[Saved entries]
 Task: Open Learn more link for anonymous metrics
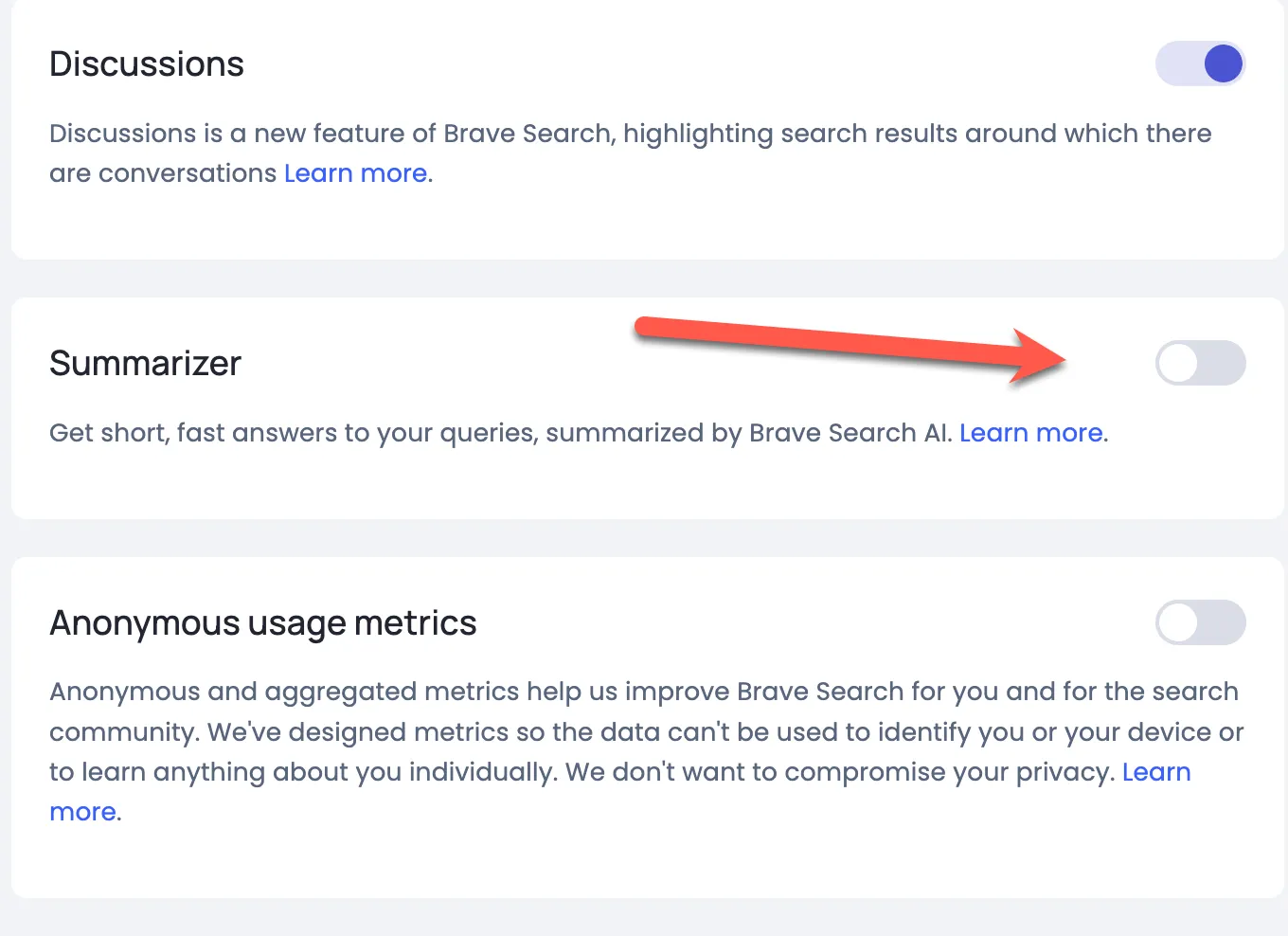pyautogui.click(x=1155, y=772)
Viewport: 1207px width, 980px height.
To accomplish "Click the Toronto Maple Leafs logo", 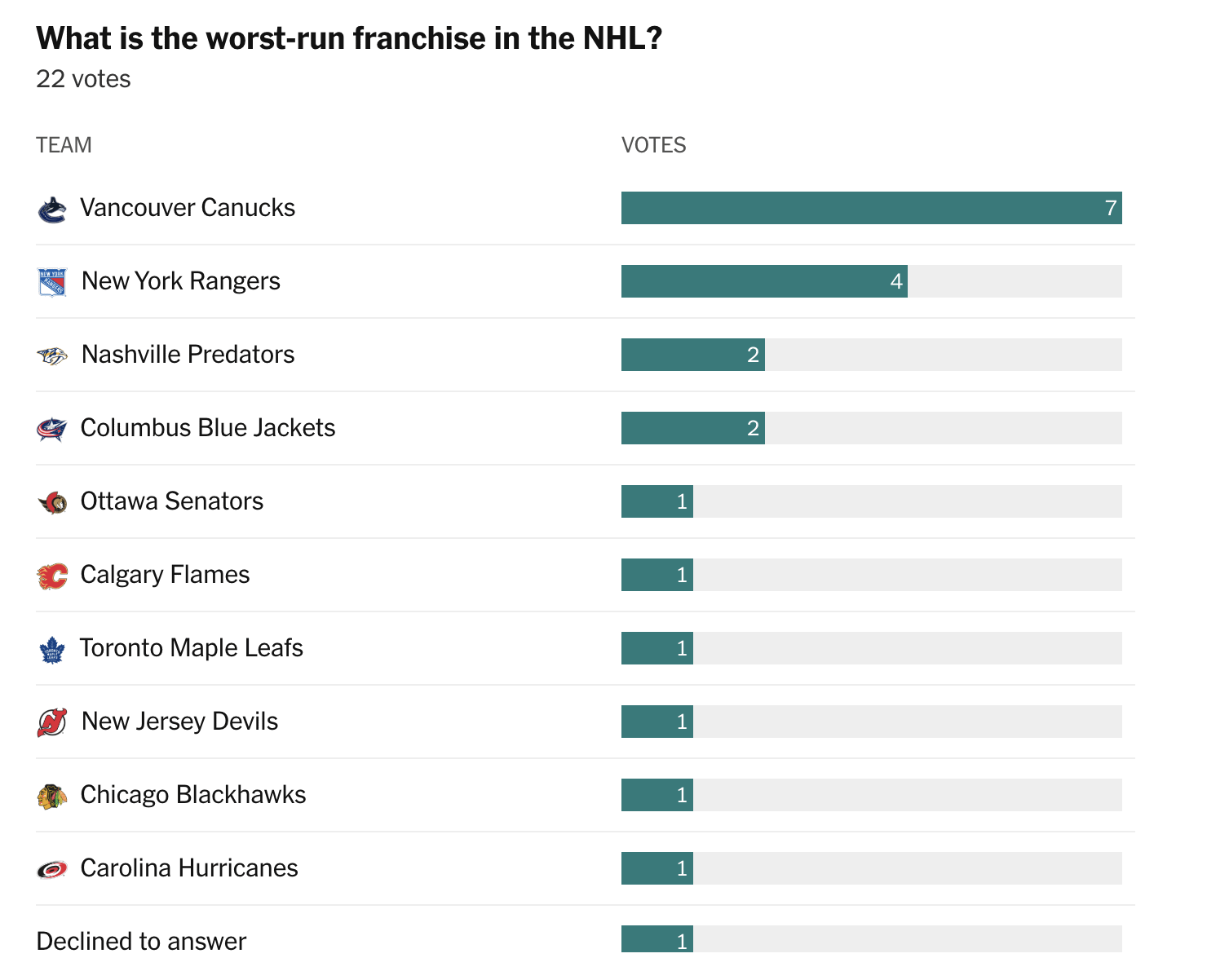I will click(x=52, y=649).
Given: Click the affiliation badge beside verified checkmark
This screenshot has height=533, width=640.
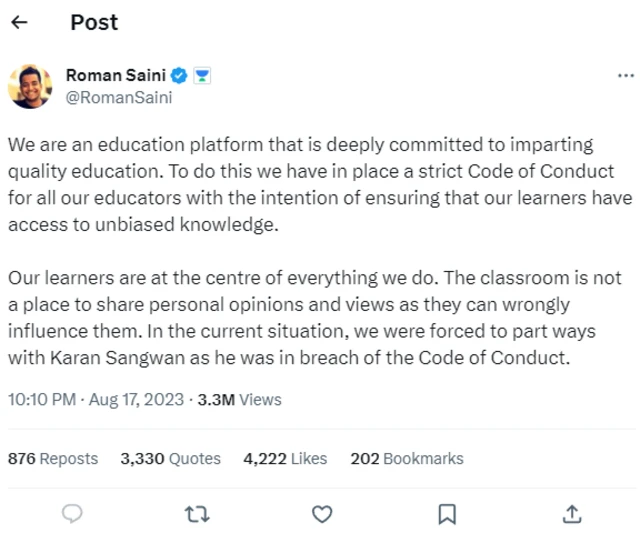Looking at the screenshot, I should pos(200,76).
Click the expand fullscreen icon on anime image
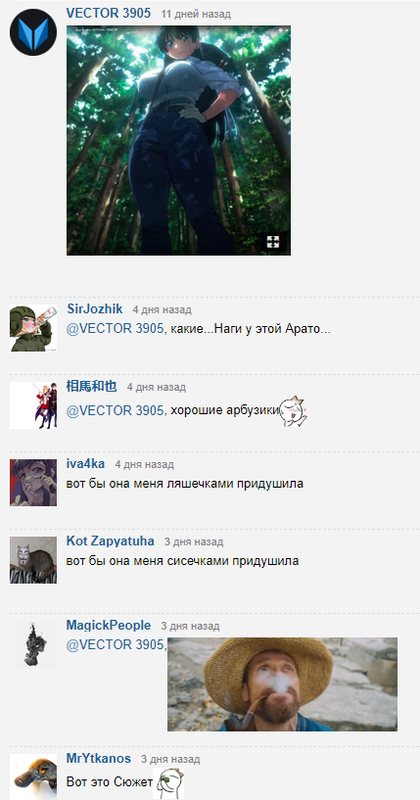 [273, 242]
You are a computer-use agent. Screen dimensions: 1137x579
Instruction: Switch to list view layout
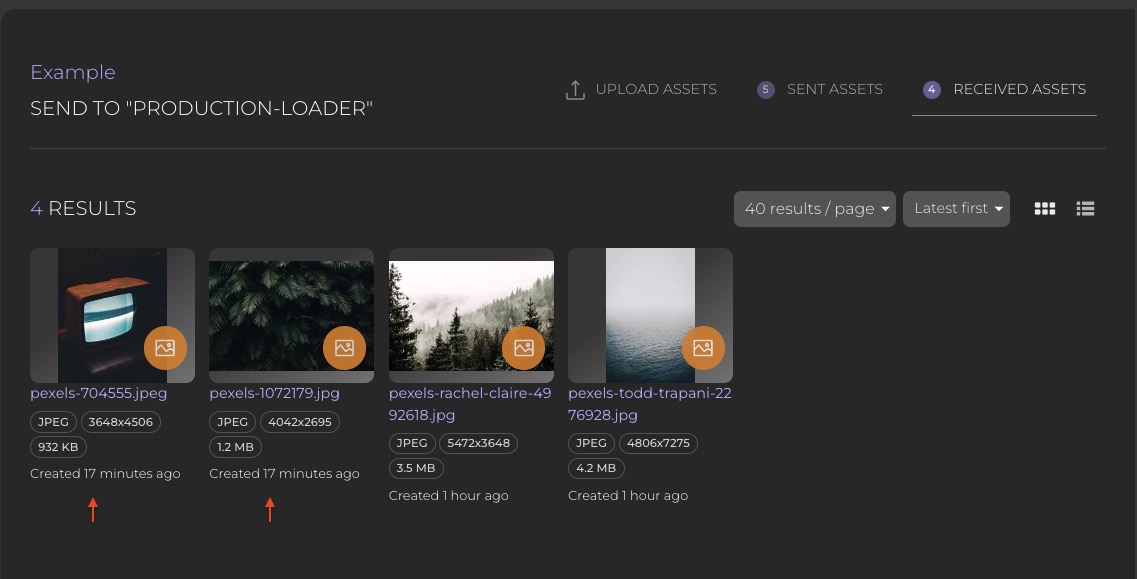(x=1085, y=209)
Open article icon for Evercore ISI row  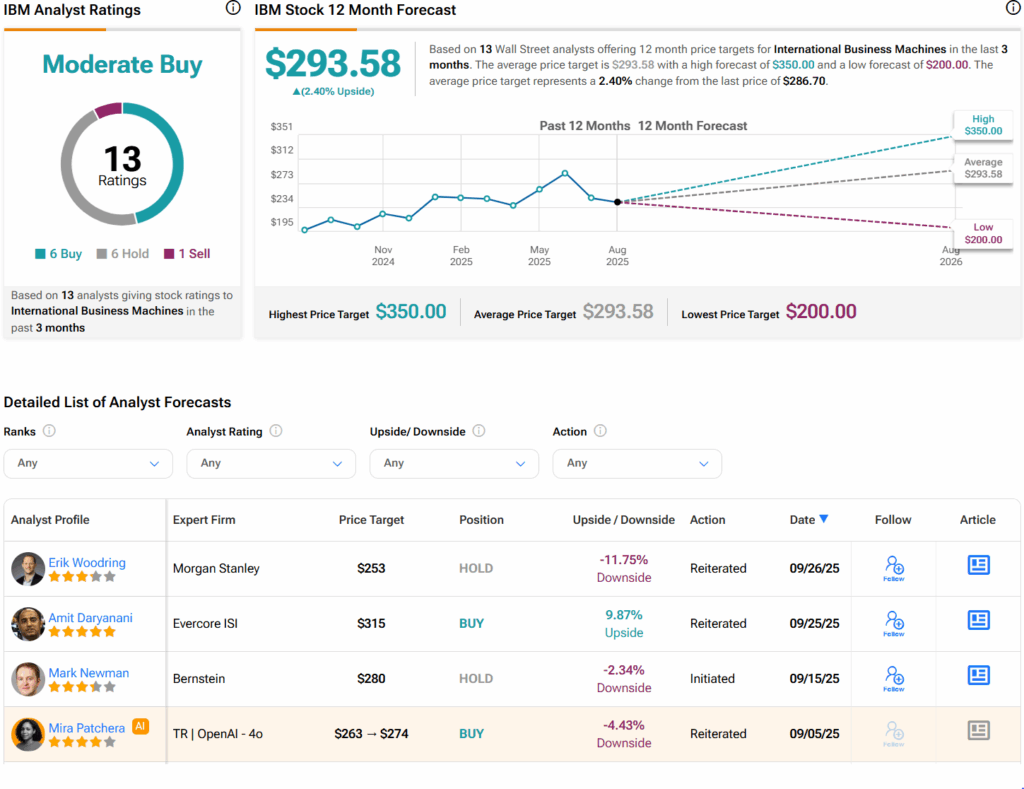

▸ **TASK STATEMENT**: Please return only the lines from the one holding "Click the expand" through the end of the data, both ends included; do not copy any pictures.

▸ **YOUR RESPONSE**:
Click the expand fullscreen icon on anime image
 [273, 242]
You are a computer-use agent. Screen dimensions: 1137x579
Instruction: Switch to list view layout
(x=1085, y=209)
Open article icon for Evercore ISI row  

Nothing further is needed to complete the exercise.